— START SUPPLIED TEXT —
Volume. XXXIV, No. 19
Sunday, 10 November 2019


William Tyndale “The Apostle of England” (Part 1)


Under the portrait of William Tyndale# which hangs in Hertford College, Oxford, the following inscription in Latin, which translated is as follows:

 

This canvas represents (which is all that Art can do)

The likeness of William Tyndale, formerly student and pride of this Hall;

Who after reaping here the happy first-fruits of a purer faith,

Devoted his energy at Antwerp to the translation

Of the New Testament and Pentateuch into the native language:

A work so beneficial to his English countrymen, that he is,

Not undeservedly called the Apostle of England,

He received the crown of martyrdom at Vilvorde, near Brussels, 1536.

A man (if we may believe his opponent, the Procurator-General of the Emperor) very learned, pious, and good)
— END SUPPLIED TEXT —
— START DATA PROVIDED —
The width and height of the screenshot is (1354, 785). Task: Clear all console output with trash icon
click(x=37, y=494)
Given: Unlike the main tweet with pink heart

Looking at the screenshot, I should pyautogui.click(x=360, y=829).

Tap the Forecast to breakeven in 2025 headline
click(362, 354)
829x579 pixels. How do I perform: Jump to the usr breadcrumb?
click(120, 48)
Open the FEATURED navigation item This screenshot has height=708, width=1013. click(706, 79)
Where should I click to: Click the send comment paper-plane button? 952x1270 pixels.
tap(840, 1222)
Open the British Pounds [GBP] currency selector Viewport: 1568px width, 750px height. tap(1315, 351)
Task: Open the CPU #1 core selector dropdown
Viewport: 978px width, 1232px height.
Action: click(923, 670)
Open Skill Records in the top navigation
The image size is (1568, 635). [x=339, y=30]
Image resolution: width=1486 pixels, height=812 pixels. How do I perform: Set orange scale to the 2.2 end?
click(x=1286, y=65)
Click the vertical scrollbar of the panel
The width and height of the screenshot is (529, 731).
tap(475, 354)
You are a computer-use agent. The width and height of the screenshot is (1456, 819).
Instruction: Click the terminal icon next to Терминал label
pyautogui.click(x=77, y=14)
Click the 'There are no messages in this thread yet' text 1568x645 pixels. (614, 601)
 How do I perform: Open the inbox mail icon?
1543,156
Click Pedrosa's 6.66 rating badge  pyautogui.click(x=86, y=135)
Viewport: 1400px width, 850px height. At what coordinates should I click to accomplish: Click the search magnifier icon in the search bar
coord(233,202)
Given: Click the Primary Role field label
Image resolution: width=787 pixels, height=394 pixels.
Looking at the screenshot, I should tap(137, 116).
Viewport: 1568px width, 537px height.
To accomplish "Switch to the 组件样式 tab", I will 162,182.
— END DATA PROVIDED —
_THE TASKS_.
1. Translate this sentence from the article on William Tyndale into Spanish: "He received the crown of martyrdom at Vilvorde, near Brussels, 1536."
2. List every place name that appears in the article on William Tyndale.
3. Carry on the article on William Tyndale from its final sentence.

_RESULTS FOR EACH TASK_.
1. Recibió la corona del martirio en Vilvorde, cerca de Bruselas, en 1536.

2. Hertford College, Oxford, Antwerp, England, Vilvorde, Brussels

3.
# The portrait was first published by Henry Holland in his Herwologia’ in 1620.  There is, however a strong suspicion that the accepted portrait of Tyndale is not of Tyndale at all!  It bears an unmistakable likeness to the engraving of John Knox found in Beza’s ‘ICONES’ of 1580 made from a painting commissioned from an artist named VENSAOUN. (Lupton: Tyndale the Translator: opp. Title page)

 

The first printed English edition of the New Testament from the Greek was that of William Tyndale, one of England’s first Protestant martyrs.

 

  • There was a persistent family tradition described in a letter from one Tyndale to another in 1663 claiming that a certain man by the name of Tyndale came out from Northumberland[1] (Dale of Tyne, hence the name Tyndale) during the wars of the Roses (1455-1485) into Gloucestershire where he changed his name to Hutchyns or Hychins for safety, and revealed his true name to his children on his deathbed!
  • It is thought that the location was in the valley of the South Tyne, somewhere on Alston Moor in the Dale of the Tyne, not too far distant from the birthplace of John Wycliff, and Miles Coverdale.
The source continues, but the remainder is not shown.